# Material provided
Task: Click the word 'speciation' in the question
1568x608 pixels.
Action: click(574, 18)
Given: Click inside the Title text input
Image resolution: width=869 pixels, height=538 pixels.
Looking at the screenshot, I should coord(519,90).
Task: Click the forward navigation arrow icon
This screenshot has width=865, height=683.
--
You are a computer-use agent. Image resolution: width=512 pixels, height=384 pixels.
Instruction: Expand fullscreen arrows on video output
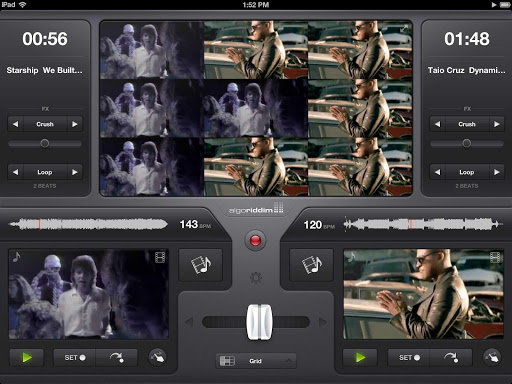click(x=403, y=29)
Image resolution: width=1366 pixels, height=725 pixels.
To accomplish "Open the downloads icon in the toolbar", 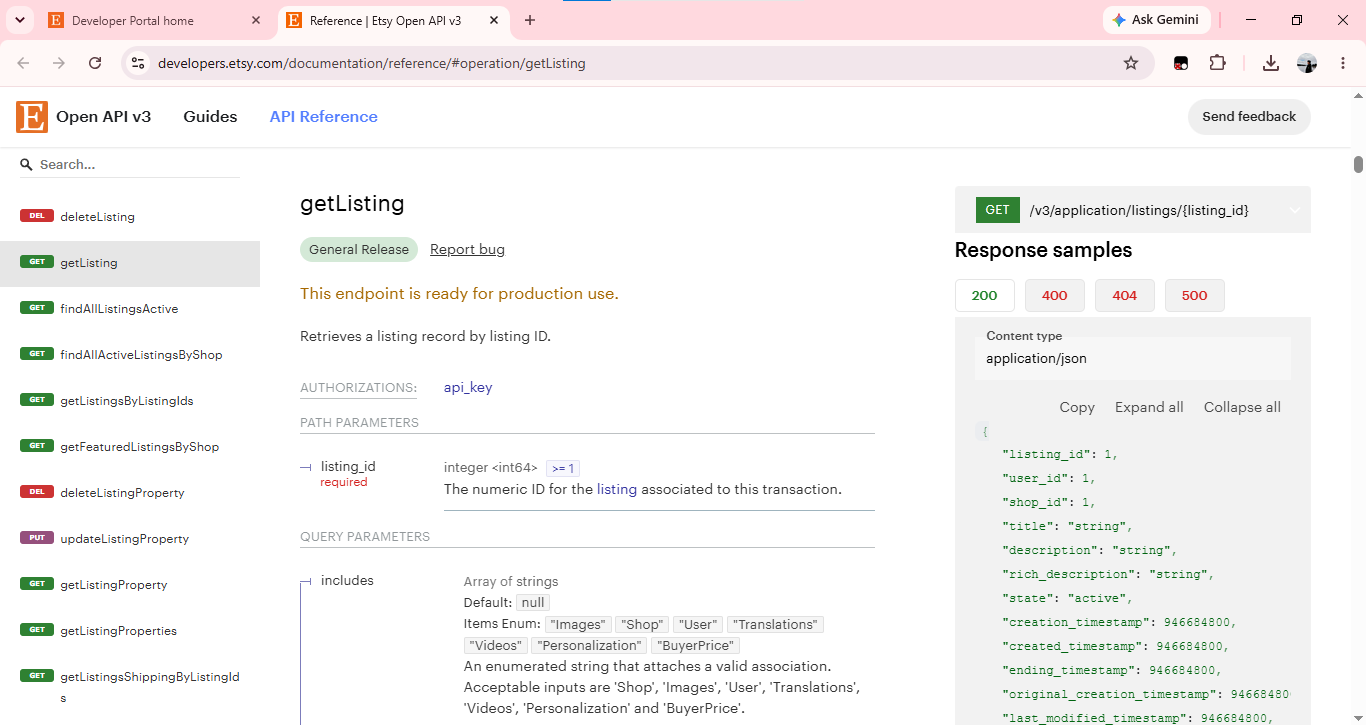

# Task requirements
Copy the lines above exactly, starting with the line that contains "Image resolution: width=1366" and ending with the line that contains "the downloads icon", and leave out any pictures.

# Worked solution
Image resolution: width=1366 pixels, height=725 pixels.
To accomplish "Open the downloads icon in the toolbar", 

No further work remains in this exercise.